Find all <imageSet> tags, take only the first two. These which correspond to two sets of unaligned TIFF movie files. For each image set:

  1. Use the helper functions to get the values of various tags available in this dataset

  2. Use the glob module to retrieve the relavant list of movie files

  3. Add an exposure output to the job and allocate a dataset with the relevant fields

  4. Populate the required fields

  5. Save the output to the job

from glob import glob

from cryosparc.tools import get_exposure_format, get_import_signatures

job.start()

for i, node in enumerate(doc.getElementsByTagName("imageSet")[:2]):
    directory = get_child_value(node, "directory")
    file_pattern = get_child_value(node, "micrographsFilePattern")
    data_format = get_child_value(node, "dataFormat")
    voxel_type = get_child_value(node, "voxelType")
    frames_per_image = int(get_child_value(node, "framesPerImage"))

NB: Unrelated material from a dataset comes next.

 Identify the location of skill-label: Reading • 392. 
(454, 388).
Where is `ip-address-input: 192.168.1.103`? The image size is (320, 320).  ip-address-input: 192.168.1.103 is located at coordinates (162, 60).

    dimensions_node = get_child(node, "dimensions")
    pixel_width = float(get_child_value(dimensions_node, "pixelWidth"))
    image_width = int(get_child_value(dimensions_node, "imageWidth"))
    image_height = int(get_child_value(dimensions_node, "imageHeight"))

    paths = glob(str(root_dir / file_pattern))
    output_name = f"images_{i}"
    dset = job.add_output(
        type="exposure",
        name=f"images_{i}",
        slots=["movie_blob", "mscope_params", "gain_ref_blob"],
        alloc=len(paths),
    )

    dset["movie_blob/path"] = paths
    dset["movie_blob/shape"] = (frames_per_image, image_height, image_width)
    dset["movie_blob/psize_A"] = pixel_width
    dset["movie_blob/format"] = get_exposure_format(data_format, voxel_type)
    dset["movie_blob/import_sig"] = get_import_signatures(paths)

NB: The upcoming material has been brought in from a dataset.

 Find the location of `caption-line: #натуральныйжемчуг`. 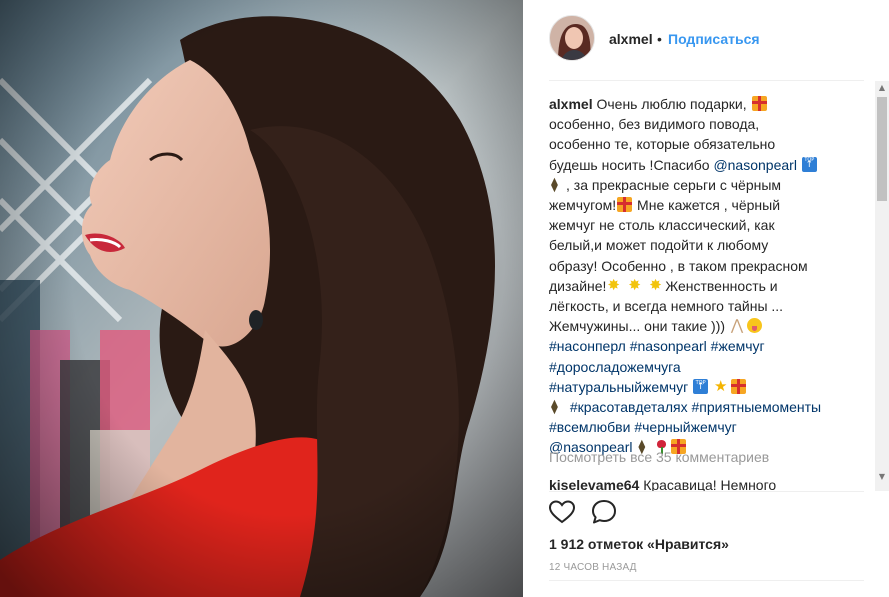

    # Note: Some of these may also be read from included per-micrograph XML files
    dset["mscope_params/accel_kv"] = 300
    dset["mscope_params/cs_mm"] = 2.7
    dset["mscope_params/total_dose_e_per_A2"] = 60
    dset["mscope_params/exp_group_id"] = i
    dset["mscope_params/defect_path"] = ""

    gain_path = str(root_dir / directory[1:] / "gain" / "CountRef.mrc")
    dset["gain_ref_blob/path"] = str(gain_path)
    dset["gain_ref_blob/shape"] = (image_height, image_width)

    job.save_output(f"images_{i}", dset)

job.stop()

The above will result in an External job with two outputs images_0 and images_1. Use these for further processing.

Note

When importing single-frame mirographs, use slot micrograph_blob instead of movie_blob.